TASK DESCRIPTION: Using the records below, write out again exactly the lines that begin at the line containing "Оптовым клиентам (645, 179)" and end at the line containing "315-00-55 (77, 1927)", and no other lines.

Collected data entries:
###

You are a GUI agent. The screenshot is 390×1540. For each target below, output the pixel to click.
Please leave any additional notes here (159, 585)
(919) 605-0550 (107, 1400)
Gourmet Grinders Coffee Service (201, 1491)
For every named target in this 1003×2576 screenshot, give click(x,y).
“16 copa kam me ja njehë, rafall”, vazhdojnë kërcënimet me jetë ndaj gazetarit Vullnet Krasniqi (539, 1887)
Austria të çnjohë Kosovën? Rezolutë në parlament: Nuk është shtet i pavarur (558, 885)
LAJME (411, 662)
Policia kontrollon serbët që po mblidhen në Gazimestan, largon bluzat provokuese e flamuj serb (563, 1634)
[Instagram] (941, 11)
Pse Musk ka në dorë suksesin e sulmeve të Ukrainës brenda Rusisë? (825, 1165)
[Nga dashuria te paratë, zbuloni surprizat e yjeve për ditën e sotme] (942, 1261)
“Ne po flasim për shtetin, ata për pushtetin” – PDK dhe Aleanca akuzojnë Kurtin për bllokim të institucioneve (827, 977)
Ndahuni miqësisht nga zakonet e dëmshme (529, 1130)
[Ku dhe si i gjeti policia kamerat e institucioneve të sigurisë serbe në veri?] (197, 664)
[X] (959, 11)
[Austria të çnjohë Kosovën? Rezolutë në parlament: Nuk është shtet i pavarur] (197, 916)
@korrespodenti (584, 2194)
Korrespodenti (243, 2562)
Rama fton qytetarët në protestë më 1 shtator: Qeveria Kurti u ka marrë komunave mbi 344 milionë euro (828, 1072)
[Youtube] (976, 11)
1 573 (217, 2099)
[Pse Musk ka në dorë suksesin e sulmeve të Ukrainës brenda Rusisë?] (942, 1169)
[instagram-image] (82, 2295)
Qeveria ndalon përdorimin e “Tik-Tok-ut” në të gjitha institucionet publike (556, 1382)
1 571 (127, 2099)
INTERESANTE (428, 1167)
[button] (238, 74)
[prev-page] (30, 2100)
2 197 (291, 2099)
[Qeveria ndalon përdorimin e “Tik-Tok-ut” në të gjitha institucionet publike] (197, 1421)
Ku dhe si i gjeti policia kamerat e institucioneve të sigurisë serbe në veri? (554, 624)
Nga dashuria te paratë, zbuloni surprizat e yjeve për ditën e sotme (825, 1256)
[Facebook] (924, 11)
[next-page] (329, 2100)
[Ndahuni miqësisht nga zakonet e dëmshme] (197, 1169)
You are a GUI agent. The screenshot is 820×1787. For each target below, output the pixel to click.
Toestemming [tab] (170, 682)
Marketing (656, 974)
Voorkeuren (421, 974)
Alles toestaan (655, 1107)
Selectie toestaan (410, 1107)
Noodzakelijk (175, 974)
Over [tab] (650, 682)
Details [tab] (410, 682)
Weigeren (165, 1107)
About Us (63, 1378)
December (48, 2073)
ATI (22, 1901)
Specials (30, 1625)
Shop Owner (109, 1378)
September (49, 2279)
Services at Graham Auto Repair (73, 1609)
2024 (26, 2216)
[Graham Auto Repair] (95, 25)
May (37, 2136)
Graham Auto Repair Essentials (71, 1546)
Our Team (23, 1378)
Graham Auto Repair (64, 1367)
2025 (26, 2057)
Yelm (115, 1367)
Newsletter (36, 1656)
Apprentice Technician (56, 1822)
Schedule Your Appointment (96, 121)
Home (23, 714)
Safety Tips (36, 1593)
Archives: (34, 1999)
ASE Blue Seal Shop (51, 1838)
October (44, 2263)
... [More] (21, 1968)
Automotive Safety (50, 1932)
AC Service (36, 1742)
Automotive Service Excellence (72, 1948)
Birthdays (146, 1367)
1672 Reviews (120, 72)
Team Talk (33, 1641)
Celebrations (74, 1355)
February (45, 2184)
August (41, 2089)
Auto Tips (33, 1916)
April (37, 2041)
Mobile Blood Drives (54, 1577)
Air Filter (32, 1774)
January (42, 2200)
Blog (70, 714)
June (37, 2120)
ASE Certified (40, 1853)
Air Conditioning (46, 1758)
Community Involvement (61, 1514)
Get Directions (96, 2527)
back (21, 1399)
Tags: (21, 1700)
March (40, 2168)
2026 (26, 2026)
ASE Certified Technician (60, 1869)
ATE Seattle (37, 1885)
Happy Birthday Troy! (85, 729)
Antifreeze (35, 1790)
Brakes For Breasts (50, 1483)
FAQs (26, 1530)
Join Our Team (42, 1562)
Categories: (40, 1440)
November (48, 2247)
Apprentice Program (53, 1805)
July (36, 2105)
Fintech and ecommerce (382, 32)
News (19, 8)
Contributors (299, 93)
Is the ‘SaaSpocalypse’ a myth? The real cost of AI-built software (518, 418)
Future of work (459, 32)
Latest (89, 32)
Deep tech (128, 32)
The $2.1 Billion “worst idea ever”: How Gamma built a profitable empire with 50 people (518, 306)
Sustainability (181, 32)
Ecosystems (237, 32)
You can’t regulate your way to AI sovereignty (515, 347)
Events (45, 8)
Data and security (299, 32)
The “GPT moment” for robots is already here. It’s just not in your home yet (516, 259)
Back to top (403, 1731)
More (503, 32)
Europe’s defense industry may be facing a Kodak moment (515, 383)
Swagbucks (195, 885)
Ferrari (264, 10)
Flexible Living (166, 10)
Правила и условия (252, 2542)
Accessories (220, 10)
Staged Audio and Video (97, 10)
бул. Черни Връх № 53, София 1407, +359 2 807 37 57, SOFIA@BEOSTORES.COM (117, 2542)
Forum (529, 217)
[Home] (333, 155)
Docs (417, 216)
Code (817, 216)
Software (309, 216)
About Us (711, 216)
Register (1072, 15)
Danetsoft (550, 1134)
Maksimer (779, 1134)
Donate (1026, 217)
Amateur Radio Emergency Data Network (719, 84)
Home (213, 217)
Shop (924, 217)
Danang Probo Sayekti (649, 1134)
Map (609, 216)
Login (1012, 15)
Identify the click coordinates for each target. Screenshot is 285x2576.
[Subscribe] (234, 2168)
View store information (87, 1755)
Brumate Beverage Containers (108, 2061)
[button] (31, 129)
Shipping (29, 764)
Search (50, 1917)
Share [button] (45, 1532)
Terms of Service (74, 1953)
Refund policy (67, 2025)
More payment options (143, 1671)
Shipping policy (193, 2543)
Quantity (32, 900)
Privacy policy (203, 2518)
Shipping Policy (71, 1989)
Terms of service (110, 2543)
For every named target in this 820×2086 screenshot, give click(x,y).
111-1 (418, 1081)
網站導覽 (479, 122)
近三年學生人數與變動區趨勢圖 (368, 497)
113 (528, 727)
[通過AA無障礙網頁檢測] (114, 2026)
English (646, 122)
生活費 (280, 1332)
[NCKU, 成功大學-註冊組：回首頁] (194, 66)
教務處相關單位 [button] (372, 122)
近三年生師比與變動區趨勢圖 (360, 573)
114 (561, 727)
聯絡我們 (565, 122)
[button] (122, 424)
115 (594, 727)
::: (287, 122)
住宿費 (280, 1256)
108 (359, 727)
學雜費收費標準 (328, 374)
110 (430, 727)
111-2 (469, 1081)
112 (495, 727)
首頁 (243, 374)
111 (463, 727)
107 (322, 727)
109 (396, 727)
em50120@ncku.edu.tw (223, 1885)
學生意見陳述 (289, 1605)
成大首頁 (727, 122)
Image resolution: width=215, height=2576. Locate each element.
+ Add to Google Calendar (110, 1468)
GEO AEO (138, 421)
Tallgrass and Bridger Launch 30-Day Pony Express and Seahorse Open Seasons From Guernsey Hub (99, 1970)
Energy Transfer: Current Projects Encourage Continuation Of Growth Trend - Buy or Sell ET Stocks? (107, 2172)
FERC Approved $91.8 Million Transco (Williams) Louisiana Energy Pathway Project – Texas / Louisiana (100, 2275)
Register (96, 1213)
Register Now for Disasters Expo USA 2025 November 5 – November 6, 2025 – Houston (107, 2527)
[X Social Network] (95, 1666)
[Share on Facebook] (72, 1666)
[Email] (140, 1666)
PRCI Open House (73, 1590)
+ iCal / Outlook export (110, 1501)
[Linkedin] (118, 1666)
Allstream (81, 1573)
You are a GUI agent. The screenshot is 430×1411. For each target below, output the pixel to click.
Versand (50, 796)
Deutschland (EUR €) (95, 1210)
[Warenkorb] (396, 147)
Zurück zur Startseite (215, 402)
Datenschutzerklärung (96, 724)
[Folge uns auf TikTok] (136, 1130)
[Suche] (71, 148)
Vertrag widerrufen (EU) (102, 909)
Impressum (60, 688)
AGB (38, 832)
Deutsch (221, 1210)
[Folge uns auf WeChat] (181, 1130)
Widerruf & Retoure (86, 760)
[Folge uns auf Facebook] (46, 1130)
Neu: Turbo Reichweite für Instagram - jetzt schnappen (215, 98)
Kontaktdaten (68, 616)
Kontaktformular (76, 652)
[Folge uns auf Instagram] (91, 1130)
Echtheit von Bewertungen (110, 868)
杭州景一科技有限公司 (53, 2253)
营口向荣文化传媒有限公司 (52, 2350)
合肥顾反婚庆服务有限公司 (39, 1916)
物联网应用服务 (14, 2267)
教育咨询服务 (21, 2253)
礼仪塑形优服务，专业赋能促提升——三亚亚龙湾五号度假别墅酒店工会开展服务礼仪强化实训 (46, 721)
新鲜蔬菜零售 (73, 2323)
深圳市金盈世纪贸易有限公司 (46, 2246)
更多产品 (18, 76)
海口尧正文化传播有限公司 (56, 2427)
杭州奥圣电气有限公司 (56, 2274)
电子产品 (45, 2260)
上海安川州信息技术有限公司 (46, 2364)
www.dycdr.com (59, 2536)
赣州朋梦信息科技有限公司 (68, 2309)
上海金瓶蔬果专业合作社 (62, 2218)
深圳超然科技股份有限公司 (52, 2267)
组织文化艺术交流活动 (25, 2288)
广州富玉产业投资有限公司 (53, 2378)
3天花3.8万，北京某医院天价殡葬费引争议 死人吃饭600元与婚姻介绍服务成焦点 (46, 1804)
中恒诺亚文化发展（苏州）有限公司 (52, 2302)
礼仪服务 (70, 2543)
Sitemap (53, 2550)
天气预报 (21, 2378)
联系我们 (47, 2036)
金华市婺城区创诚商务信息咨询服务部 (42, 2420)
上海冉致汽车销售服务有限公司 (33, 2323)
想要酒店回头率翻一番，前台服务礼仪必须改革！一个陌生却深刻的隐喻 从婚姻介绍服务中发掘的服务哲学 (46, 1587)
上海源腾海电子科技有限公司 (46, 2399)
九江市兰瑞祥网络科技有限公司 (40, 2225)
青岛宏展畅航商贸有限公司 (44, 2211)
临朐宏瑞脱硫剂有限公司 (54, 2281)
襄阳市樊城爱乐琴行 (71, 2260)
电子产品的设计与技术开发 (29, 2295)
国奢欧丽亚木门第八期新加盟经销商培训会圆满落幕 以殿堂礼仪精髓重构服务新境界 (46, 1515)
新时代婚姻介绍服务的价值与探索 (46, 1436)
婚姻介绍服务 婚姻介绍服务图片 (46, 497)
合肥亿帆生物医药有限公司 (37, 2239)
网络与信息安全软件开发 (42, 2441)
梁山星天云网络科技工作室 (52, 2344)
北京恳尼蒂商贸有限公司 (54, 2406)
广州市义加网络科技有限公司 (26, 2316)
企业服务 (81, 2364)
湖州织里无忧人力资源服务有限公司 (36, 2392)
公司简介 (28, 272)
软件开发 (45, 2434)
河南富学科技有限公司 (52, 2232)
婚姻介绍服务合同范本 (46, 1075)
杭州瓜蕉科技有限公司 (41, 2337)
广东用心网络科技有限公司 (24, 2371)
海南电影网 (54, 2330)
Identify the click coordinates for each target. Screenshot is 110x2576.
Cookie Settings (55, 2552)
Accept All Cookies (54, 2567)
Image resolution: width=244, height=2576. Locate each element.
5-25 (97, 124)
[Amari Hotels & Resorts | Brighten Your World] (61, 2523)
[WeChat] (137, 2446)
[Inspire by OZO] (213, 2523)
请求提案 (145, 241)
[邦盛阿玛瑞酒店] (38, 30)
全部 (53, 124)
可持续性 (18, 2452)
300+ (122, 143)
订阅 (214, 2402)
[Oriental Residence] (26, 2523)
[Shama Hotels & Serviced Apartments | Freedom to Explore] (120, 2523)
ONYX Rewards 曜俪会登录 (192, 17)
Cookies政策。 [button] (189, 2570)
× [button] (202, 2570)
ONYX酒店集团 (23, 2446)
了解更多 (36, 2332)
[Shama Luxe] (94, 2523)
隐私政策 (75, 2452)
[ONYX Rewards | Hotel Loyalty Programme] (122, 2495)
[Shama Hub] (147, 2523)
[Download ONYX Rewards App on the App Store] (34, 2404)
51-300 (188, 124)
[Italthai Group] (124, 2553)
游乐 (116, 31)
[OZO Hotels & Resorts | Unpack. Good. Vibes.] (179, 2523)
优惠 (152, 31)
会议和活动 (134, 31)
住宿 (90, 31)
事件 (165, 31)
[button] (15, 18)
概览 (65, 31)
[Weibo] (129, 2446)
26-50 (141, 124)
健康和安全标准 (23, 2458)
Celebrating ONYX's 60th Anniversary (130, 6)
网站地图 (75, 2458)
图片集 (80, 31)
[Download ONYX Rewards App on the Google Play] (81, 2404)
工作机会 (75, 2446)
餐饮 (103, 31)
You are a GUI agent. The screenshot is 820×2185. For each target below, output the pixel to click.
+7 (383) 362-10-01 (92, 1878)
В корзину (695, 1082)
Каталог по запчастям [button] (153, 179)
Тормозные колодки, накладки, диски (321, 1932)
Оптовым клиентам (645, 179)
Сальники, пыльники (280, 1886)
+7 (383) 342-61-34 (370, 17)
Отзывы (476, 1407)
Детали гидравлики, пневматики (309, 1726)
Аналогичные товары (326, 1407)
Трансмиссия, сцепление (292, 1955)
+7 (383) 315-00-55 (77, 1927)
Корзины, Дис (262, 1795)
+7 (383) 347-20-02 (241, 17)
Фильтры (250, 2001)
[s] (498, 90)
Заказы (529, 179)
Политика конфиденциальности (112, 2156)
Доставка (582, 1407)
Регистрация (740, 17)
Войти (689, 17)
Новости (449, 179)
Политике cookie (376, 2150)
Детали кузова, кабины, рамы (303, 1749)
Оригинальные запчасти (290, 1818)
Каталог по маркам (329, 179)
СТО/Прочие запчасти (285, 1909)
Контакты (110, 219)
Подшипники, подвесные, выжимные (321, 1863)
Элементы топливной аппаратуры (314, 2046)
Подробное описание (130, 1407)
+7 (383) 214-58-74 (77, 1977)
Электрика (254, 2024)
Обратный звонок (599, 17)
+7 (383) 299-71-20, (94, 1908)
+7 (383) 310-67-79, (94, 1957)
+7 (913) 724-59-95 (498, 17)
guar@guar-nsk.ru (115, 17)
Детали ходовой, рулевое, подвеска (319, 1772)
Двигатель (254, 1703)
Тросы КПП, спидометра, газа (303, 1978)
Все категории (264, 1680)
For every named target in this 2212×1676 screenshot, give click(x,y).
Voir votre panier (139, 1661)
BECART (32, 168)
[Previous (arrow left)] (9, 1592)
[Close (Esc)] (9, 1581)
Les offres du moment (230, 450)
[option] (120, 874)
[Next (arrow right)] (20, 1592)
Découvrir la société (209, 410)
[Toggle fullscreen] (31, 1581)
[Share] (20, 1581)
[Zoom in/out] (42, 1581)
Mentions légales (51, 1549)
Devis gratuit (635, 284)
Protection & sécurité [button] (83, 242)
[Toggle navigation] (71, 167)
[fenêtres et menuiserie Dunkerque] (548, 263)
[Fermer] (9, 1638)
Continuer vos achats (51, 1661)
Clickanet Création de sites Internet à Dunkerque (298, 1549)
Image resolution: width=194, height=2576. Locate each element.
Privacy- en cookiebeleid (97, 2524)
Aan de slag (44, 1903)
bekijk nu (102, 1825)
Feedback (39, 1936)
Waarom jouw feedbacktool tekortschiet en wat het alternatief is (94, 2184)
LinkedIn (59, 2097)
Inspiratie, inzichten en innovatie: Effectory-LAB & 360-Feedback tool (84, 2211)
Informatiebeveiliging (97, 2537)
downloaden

###

EXERCISE ANSWER:
Оптовым клиентам (645, 179)
Сальники, пыльники (280, 1886)
+7 (383) 342-61-34 (370, 17)
Отзывы (476, 1407)
Детали гидравлики, пневматики (309, 1726)
Аналогичные товары (326, 1407)
Трансмиссия, сцепление (292, 1955)
+7 (383) 315-00-55 (77, 1927)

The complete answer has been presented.